According to reports, the deal is estimated to be valued at $50 million. Amazon and Graphiq declined to comment.
Graphiq, based in Santa Barbara, Calif., which was known as FindTheBest until it rebranded itself last August, offers tools to help people find and compare products in categories from electronic gadgets to homes. The data trove it has assembled in that time could come handy for Amazon, which is working hard to make Alexa, the software powering its popular Echo connected to home devices, smarter and more useful for customers.
In addition to improving Alexa, these companies want consumers to use their respective devices and the smart software powering them as their digital valets, useful for finding and ordering products, calling a ride service, playing music—all based on spoken commands.

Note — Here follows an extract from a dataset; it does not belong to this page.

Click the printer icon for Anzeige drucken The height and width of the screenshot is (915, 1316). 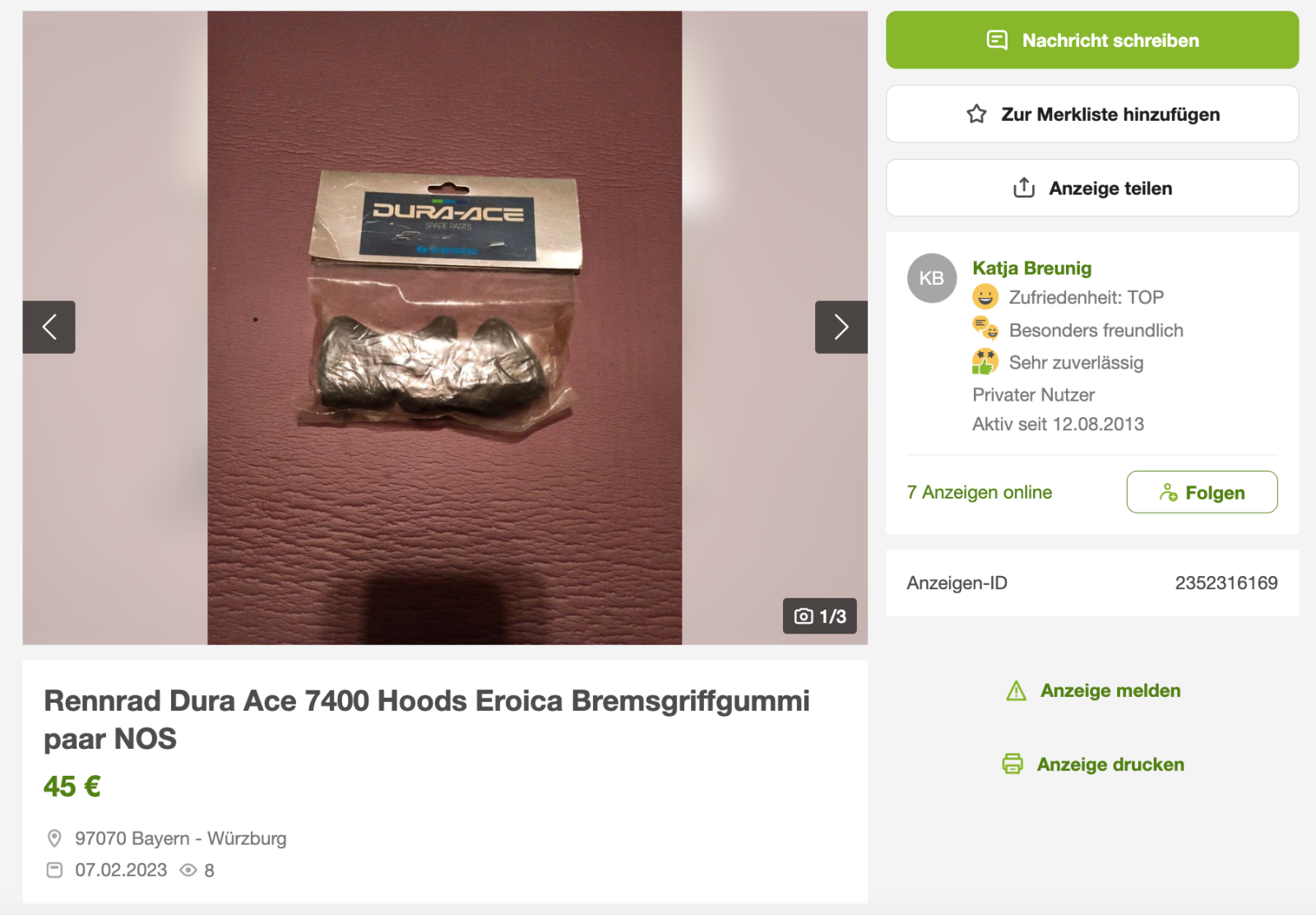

The Amazon Echo/Alexa competing with the Google Home device, Apple’s HomePod and Microsoft’s invoke.
Last year, Graphiq produced a now-unavailable Alexa app geared toward answering questions such as “What is the fastest 2016 sedan?” Amazon also gave Graphiq access to a books-related database to put its technology to the test, according to a source.
The company had raised approximately $32 million in private financing, with Kleiner Perkins Caufield & Byers and Pritzker Group Venture Capital as its biggest venture capital backers. Montgomery & Co. and Silicon Valley Bank also provided funding.

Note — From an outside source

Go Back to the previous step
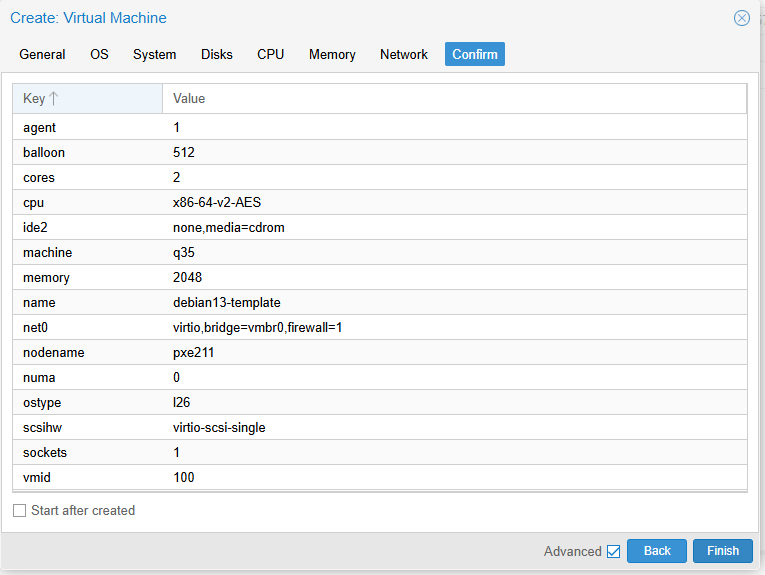This screenshot has height=575, width=765. (657, 551)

Sources said Graphiq drew interest from Google and IBM before settling on an agreement with Amazon.
Graphiq’s chief executive officer Kevin O’Connor said a recent interview that “People were going to realize Graphiq’s technology is extraordinarily strategic. You can see it happening with the Amazon Echo, Siri, Google Now. Rather than making people think like computers, we’re making computers think like people.”